Supplied passage
* * * * * * * * *

Structural Interpretation of Western Eritrea

Major structural features in western Eritrea include terrane sutures and shear zones such as the north-south trending Barka River Fault or Suture (Figure 7-4). Preliminary structural interpretations of western Eritrea based on LANDSAT images (Drury and Charlton, 1990 in Chisholm et. al., 2003) have been used to support numerous other linear features. Chisholm et. al. (2003) compiled the interpretations with the unpublished 1:250,000 scale “Gash Area” geology map by the Department of Mines to produce an interpretation provided in Figure 7-4.

Several of the large-scale features identified in the compilation are also noted on the property scale maps. The key structural features relevant to the Bisha Deposit are the location: (1) adjacent to the Barka River Fault; and (2) on the northeast trending fold axis of a regional anticline. The deposit is also located to the northwest of a large gabbroic intrusion, which is a major feature on the property scale geology (see Section 7.0).

The Barka River Fault is a 200 km long north-south structure, which extends from southern Eritrea, through the Augaro (see below) and Bisha areas, northwards to the Sudan border.

The anticline in the Bisha area appears to plunge shallowly to the southwest near the Sudan border. The limbs of the anticline can be traced by marble units that act as a distinct marker horizon of purple-brown coloured ridges. The marble units have been mapped as the Fanco and Gogne Groups (Chisholm et. al., 2003).

* * * * * * * * *

(Target position items)
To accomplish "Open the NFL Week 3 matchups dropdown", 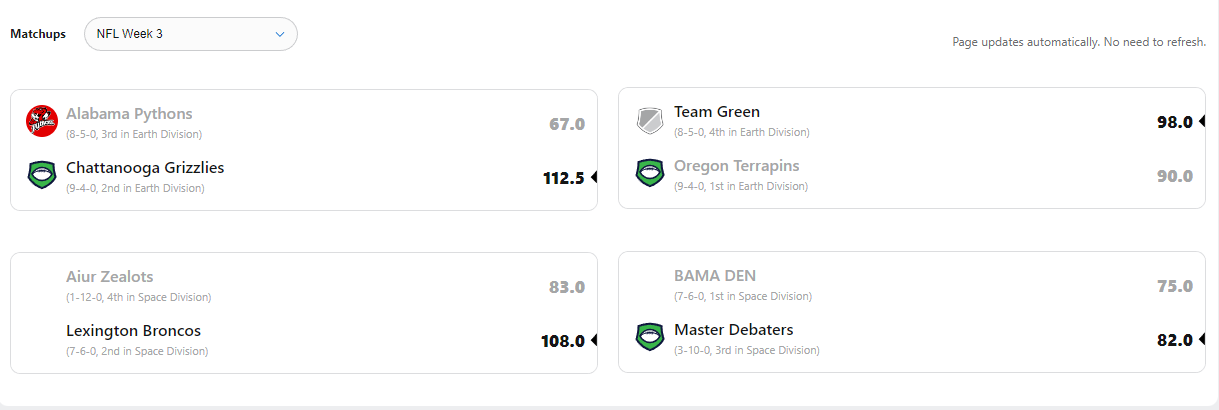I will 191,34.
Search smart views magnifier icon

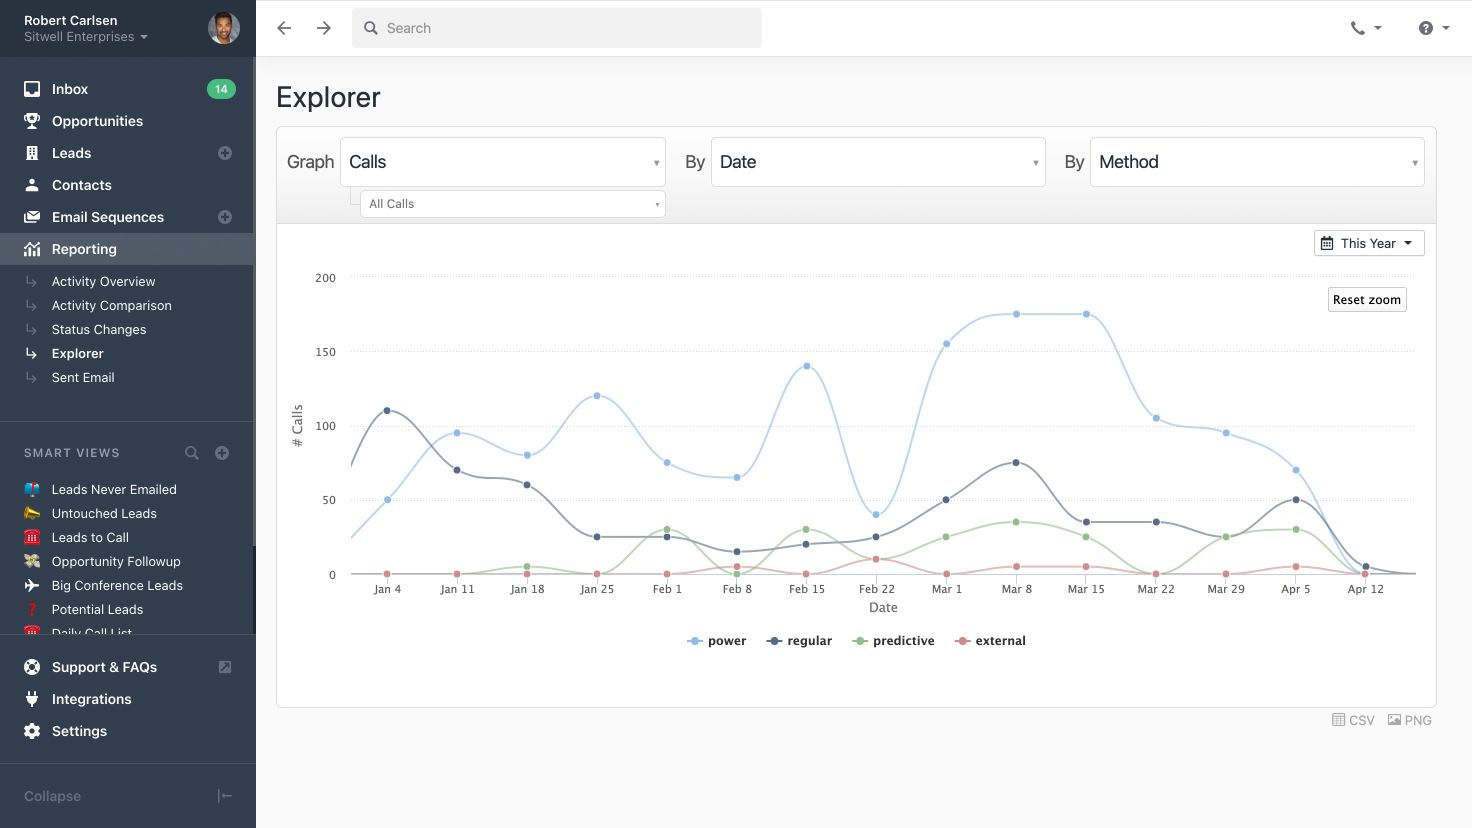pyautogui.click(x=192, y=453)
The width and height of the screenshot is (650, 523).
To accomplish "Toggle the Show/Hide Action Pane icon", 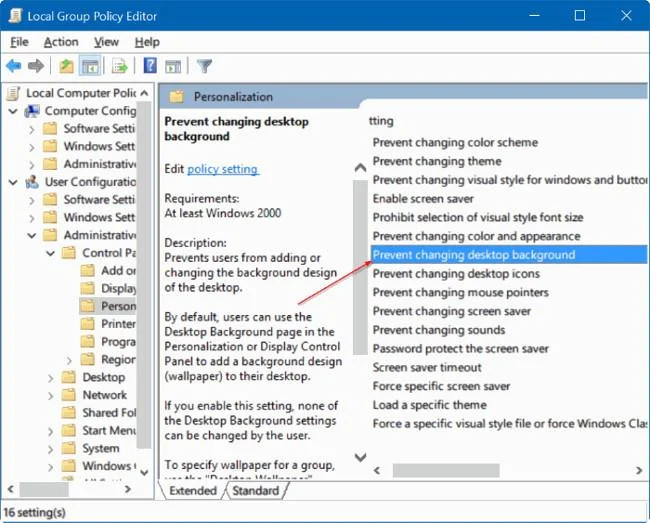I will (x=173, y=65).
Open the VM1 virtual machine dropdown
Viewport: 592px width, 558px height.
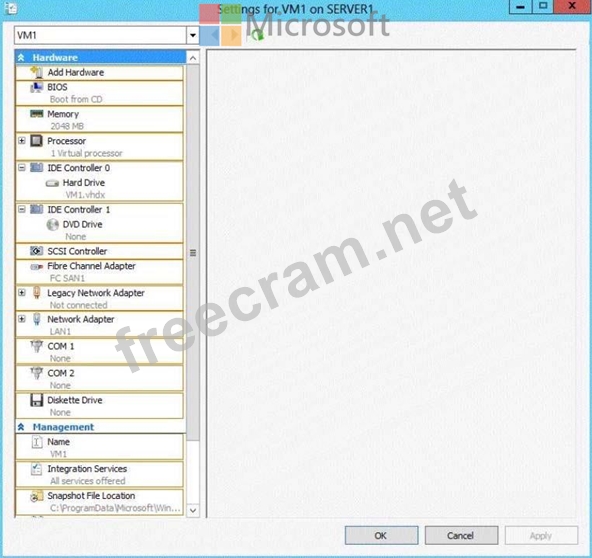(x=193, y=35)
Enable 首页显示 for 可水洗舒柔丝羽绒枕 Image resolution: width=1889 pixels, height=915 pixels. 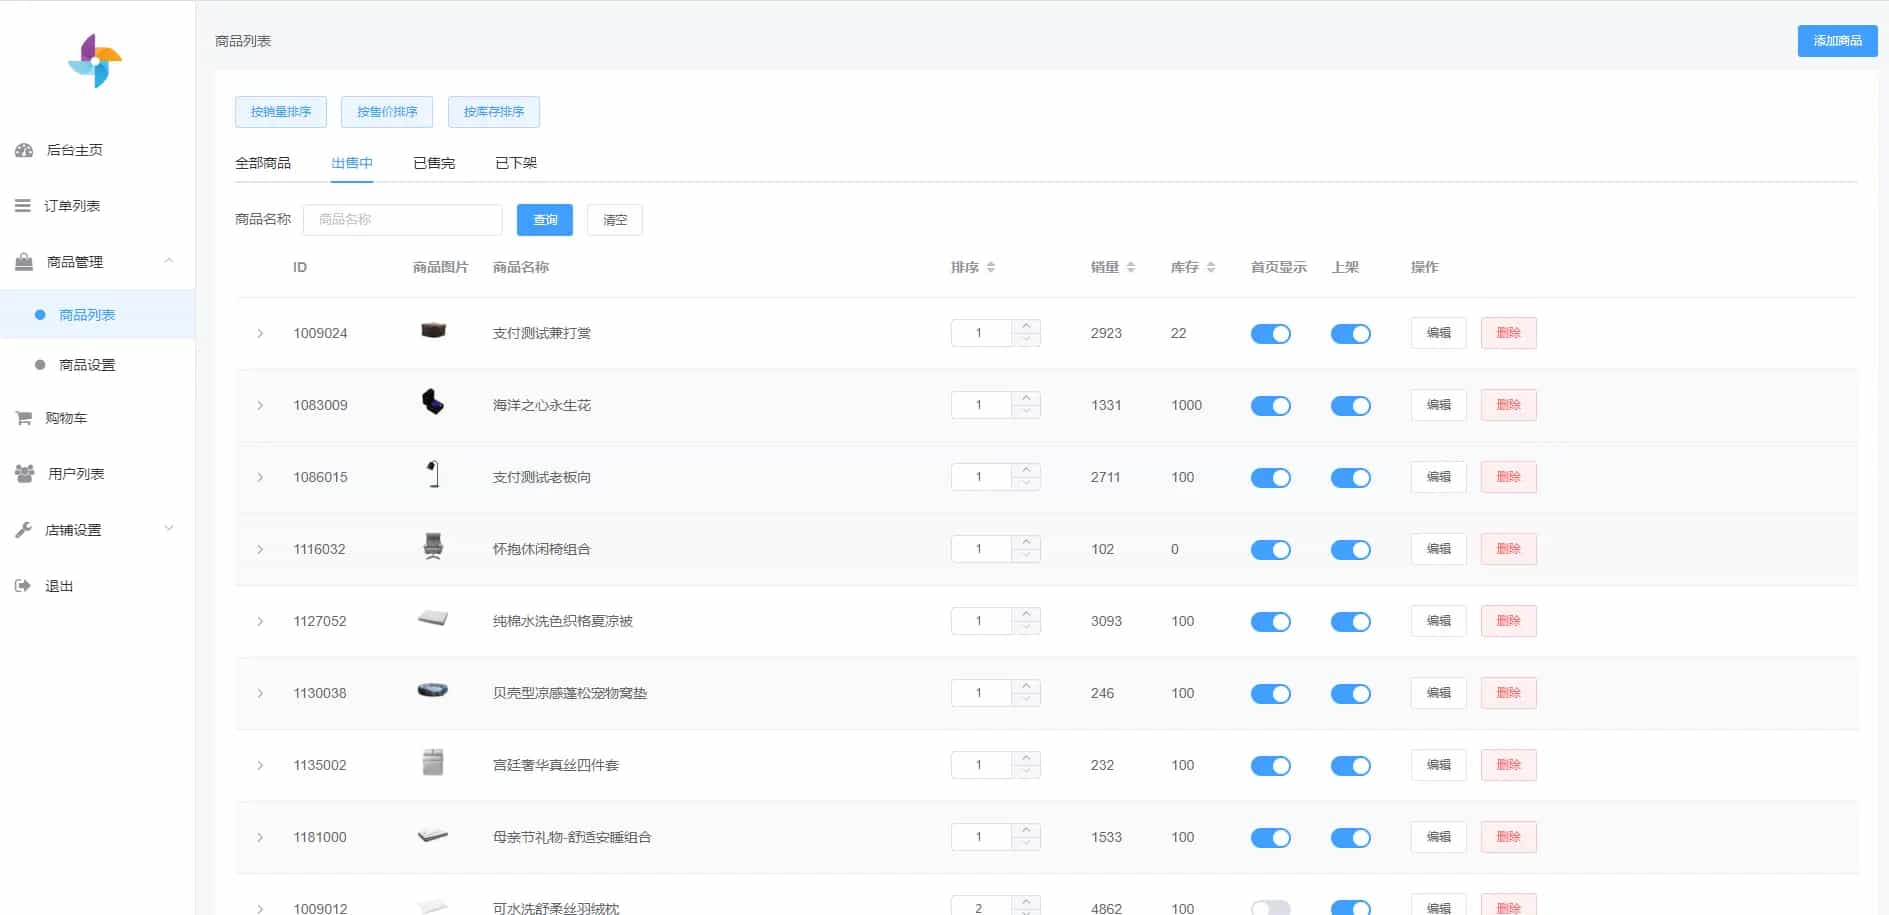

* * * * * * * * *

Goals
A – Please reproduce the part of the western Eritrea structural passage that opens with the words containing "Several of the" and closes with "(see Section 7.0).".
B – Answer these questions from the western Eritrea structural passage:
(i) How long is the Barka River Fault?
(ii) As which groups have the marble units been mapped?
(iii) In which direction from the large gabbroic intrusion does the Bisha Deposit lie?

Exercise results
A –
Several of the large-scale features identified in the compilation are also noted on the property scale maps. The key structural features relevant to the Bisha Deposit are the location: (1) adjacent to the Barka River Fault; and (2) on the northeast trending fold axis of a regional anticline. The deposit is also located to the northwest of a large gabbroic intrusion, which is a major feature on the property scale geology (see Section 7.0).

B –
(i) 200 km
(ii) The Fanco and Gogne Groups
(iii) To the northwest